Michigan, Hamilton Community Health Network:
Case Management Services for Medicaid patients identified as frequent utilizers of the ER for
non-emergent care and those patients who have identified chronic care conditions. Establish a primary care home for Medicaid patients who do not have an identified primary care provider.

North Carolina Department of Health and Human Services:
Will provide incentives and support to 40 large Community Care practices, which are willing to become alternative non-emergency providers (“advanced medical homes”) in the communities they serve, offering extended and alternative hours.

North Dakota:
Will be done tracking the utilization patterns of the emergency room, confirming appropriate use and misuse of the ER, developing and launching an educational awareness outreach plan, and determining and implementing a cost-effective corrective action plan.

Oklahoma Health Care Authority:
Adding a Health Educator and two Community Health Workers (CHWs) to develop an Emergency Department Reduction Pathway and a Medical Home Pathway in conjunction with the University of Oklahoma’s Medical Center (OU), St. Anthony Hospital and Central Oklahoma Integrated Network Systems, Inc. (COINS). This is a four-week training to develop competencies in pathway development, healthcare system operations, social services, communication skills, motivational interviewing, health education and self-management of chronic diseases. CHCI will contract with OU College of Medicine to have resident physicians to provide medical services for additional 20 hours per week, thereby increasing access.

Pennsylvania Department of Public Welfare:
Will promote the medical home concept and launch a statewide campaign to educate Medicaid recipients on the appropriate use of ED services. UPMC Health Plan will establish alternate non-emergency providers to serve the target population.

Rhode Island Executive Office of Health and Human Services:
Project includes an ED psychiatric diversion project.
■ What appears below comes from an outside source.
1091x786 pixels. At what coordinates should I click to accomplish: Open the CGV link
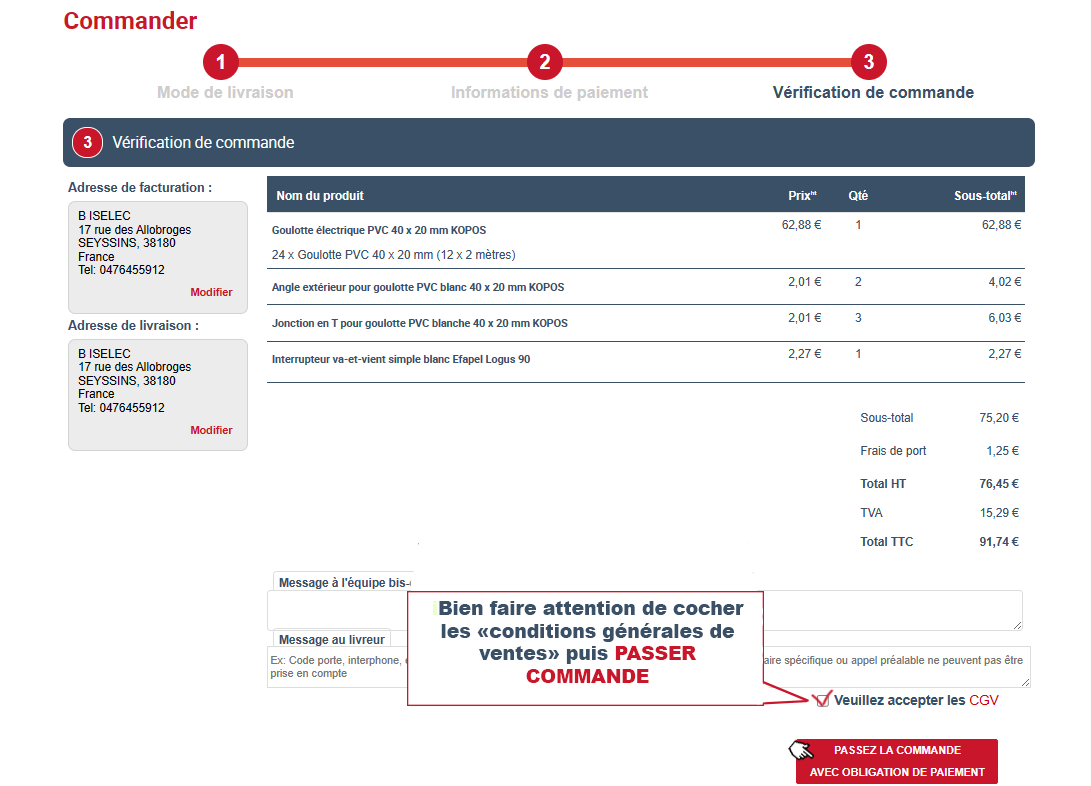985,700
South Dakota Department of Social Services:
Will pilot a school-based health center in one of three public high schools in Sioux Falls. By providing convenient, alternative access to non-emergent health care, this program is intended to reduce the number of Sioux Falls high school students seeking non-emergent care in area emergency rooms.

The South Dakota Telehealth Urgent Care Clinic Pilot Project:
Will allow patients to receive local primary care, after hours, in their home clinic. Three pilot sites will be selected and will each have a nurse facilitate needed urgent care through advanced telehealth technology linked to an urgent care physician located in an urban community in the state. By providing telehealth consults, one provider is able to assist many remote sites with smaller volumes. Additional staffing is only needed for the RN to facilitate the visits.

Pine Ridge, South Dakota Chronic Care Clinic Access:
This project will increase access to non-emergency health care services for South Dakotans on the Pine Ridge Indian Reservation in Shannon and Todd Counties. Regional Health System will provide chronic disease management clinics for Chronic Obstructive Pulmonary Disease (COPD), Congestive Heart Failure (CHF), Diabetes and Warfarin management.

South Dakota’s Pine Ridge Indian Reservation:
This project will provide medical homes to children and pregnant women on the Pine Ridge Reservation through a variety of innovative mechanisms. The geography of the reservation coupled with the stark poverty of the population creates a need to bring services to outlying communities via a Mobile Health Clinic. Medical homes will also be provided to children at schools located on the reservation, and the school clinic at Red Shirt will be operationalized to maximize access to regular primary care.

Tennessee Department of Finance and Administration:
Hardeman County Community Health Center will establish partnerships with other agencies including dental, mental health, translation, and transportation to ensure financial arrangements for patients needing such services.

Nashville Medical Home Connection:
Medical Home Connection will link hospital emergency room Medicaid/TennCare members in Nashville/Davidson County with alternate non-emergency primary care providers for their non-emergency care.